> [WHAT TO DO] Can you turn every line of these records into a JSON list of strings, one string per line, skipping blank lines and leaving the pictures out?
>> start AVAILABLE RECORDS
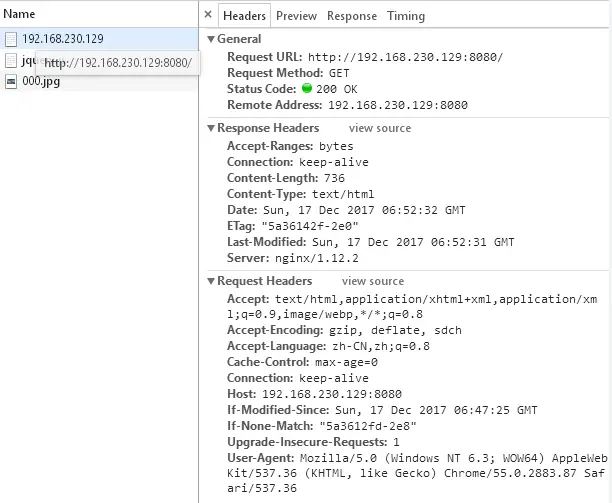Click the file icon of the jq request
The height and width of the screenshot is (503, 612).
11,60
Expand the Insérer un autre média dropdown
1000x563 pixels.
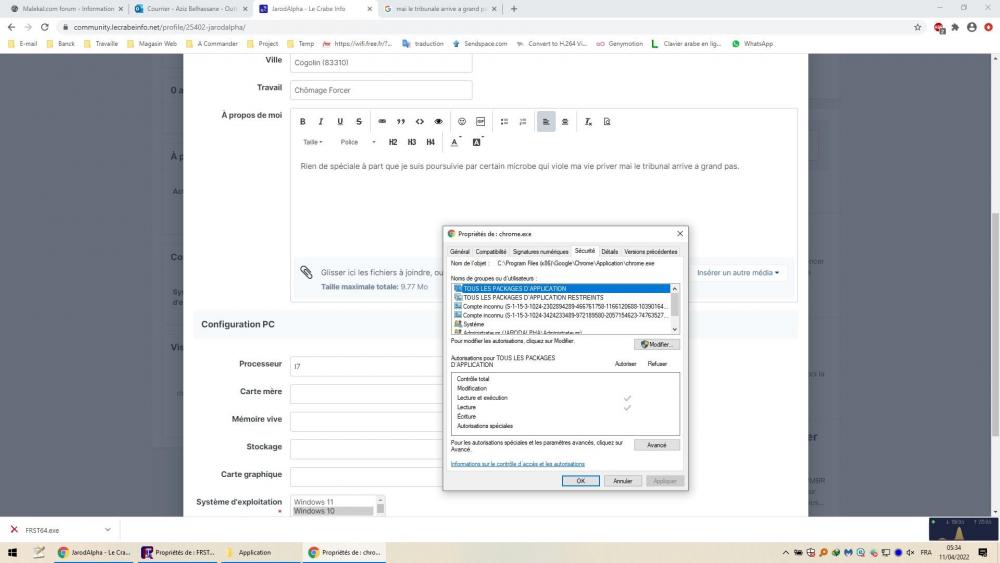coord(738,272)
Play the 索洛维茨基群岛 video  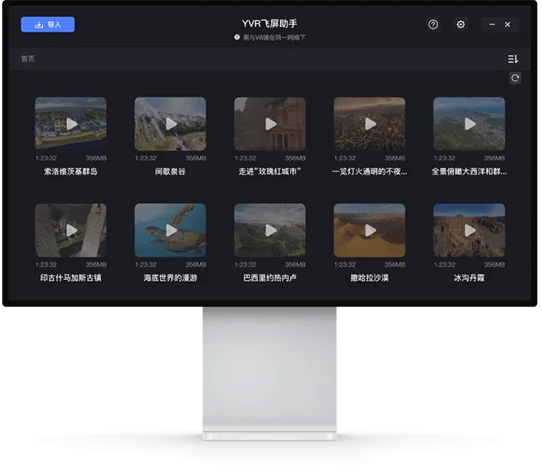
>> end AVAILABLE RECORDS
> [SOLUTION TO THE PROBLEM]
[
  "Click the file icon of the jq request",
  "The height and width of the screenshot is (503, 612).",
  "11,60",
  "Expand the Insérer un autre média dropdown",
  "1000x563 pixels.",
  "coord(738,272)",
  "Play the 索洛维茨基群岛 video  "
]